An OS is a program that controls the execution of application programs and acts as an interface between the user of a computer and the computer hardware.
Operating systm services:
Program creation: The OS provides a variety of facilities and services, such as editors and debuggers, to assist the programmer in creating programs. Typically, these services are in the form of utility programs that are not actually
part of the OS but are accessible through the OS.
• Program execution: A number of tasks need to be performed to execute a program. Instructions and data must be loaded into main memory, I/O devices and files must be initialized, and other resources must be prepared. The OS
handles all of this for the user.
Access to I/O devices: Each I/O device requires its own specific set of instructions or control signals for operation.
The OS takes care of the details so that the programmer can think in terms of simple reads and writes.
• Controlled access to files: In the case of files, control must include an understandingof not only the nature of the I/O device (disk drive,tape drive) but also the file format on the storage medium. Again, the OS worries about the
details. Further, in the case of a system with multiple simultaneous users, the OS can provide protection mechanisms to control access to the files.
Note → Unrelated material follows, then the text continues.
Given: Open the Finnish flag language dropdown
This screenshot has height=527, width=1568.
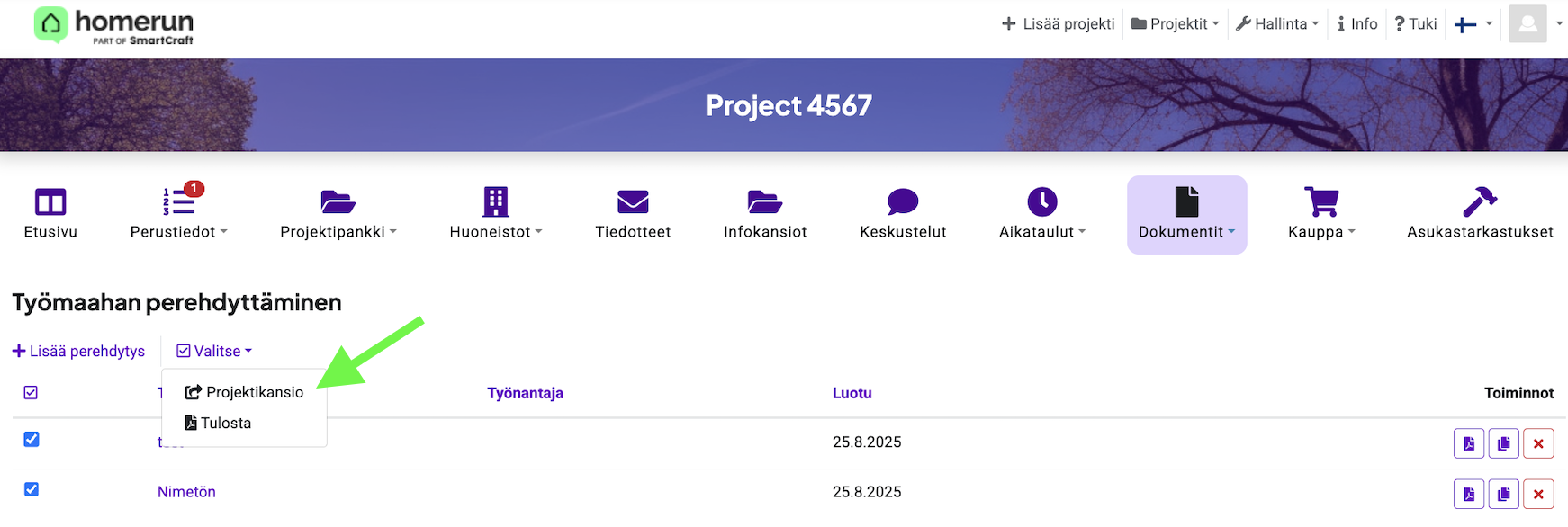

• System access: In the case of a shared or public system, the OS controls access to the system as a whole and to specific system resources. The access function must provide protection of resources and data from unauthorized users and must resolve conflicts for resource contention.
• Error detection and response: A variety of errors can occur while a computer system is running. These include internal and external hardware errors, such as a memory error, or a device failure or malfunction; and various software errors, such as arithmetic overflow, attempt to access forbidden memory location, and inability of the OS to grant the...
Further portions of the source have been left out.